New research published in JAMA details a five-decade long study looking at middle aged participants in New Zealand. The study looked at physical and biological indicators of accelerated aging such as reduced brain volume and cortical thickness and found that they were associated with slow walking speeds in middle age. These factors can lead to neurodegenerative conditions and cognitive decline as we age.
Beyond slow gait being associated with poor health, it’s these biological signs of accelerated aging that lead to brain atrophy, deterioration of organ systems and facial aging. Put simply, those who walk slower age faster.
Walking and the Brain
Perhaps the most interesting connection for aging researchers is that between walking speed and neurological health. From childhood to middle age, poor cognitive function and decline was closely related to walking speed.

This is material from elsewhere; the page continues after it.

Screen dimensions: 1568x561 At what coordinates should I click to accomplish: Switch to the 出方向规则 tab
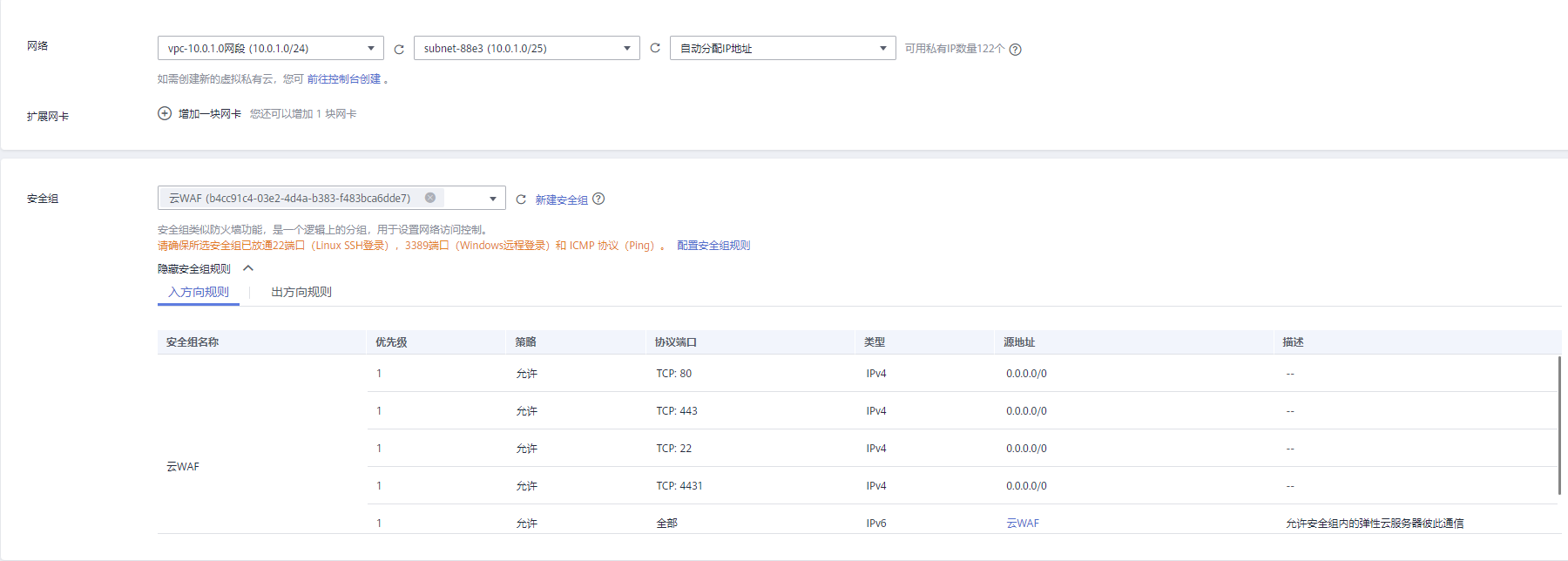[301, 293]
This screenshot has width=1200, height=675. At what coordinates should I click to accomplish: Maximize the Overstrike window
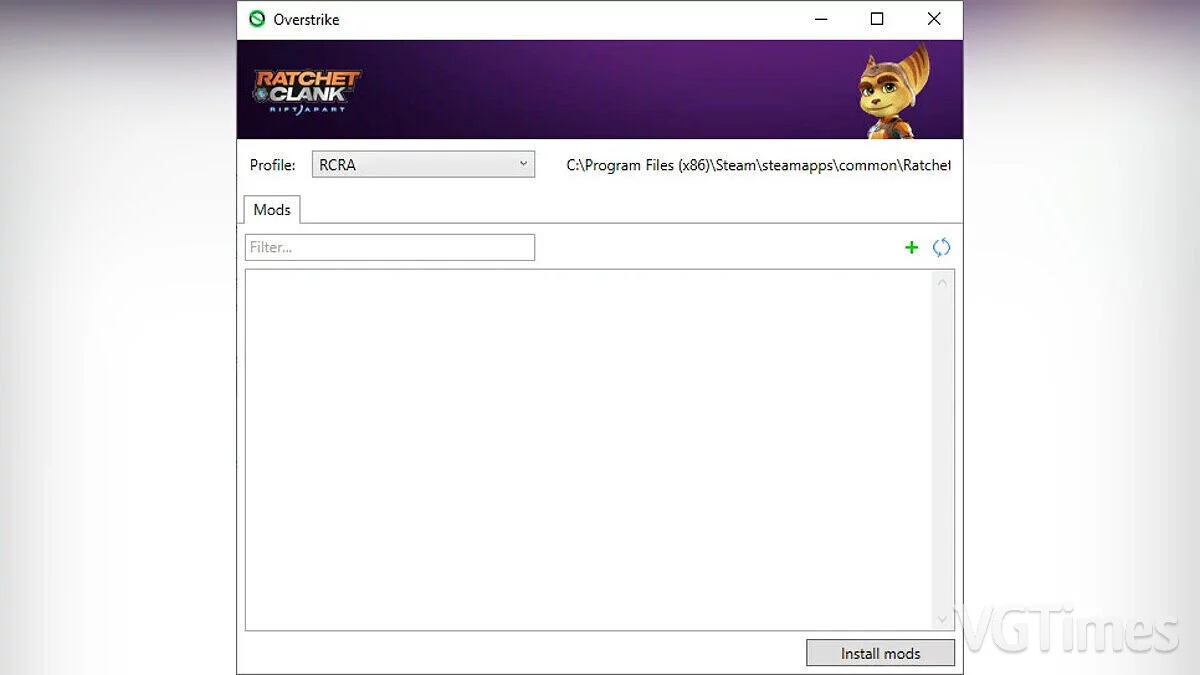coord(877,19)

MRIs in the study outlined in JAMA showed that when it came to the brain, slower walking participants had brain biomarkers in middle age that more closely resembled that of older adults. One aspect worth noting from the MRIs were areas where white matter formed what is referred to as areas of hyperintensity. This is usually an indication of vascular disease, which increases the risk of strokes or dementia.
Slower walkers also performed more poorly than fast walkers on cognitive function tests such as examinations of memory, reasoning and processing speed. Interestingly, researchers also found that gait speed in middle age may be a historical reference for brain health throughout the person’s lifespan, with slow walkers performing more poorly on cognitive tests at an early age.
Can You Walk Faster for Better Brain Health?
The research echoes another study published in the British Journal of Sports Medicine which revealed that fast walkers have a 20% lower mortality rate than those with a slow gait as well as a similar reduction in the risk of dying from a cardiovascular problem.
While the British study doesn’t definitively promise that walking fast will improve mortality and increase life span, adding to the intensity of any physical activity such as walking will likely have health benefits that support aging gracefully, both physically and neurologically.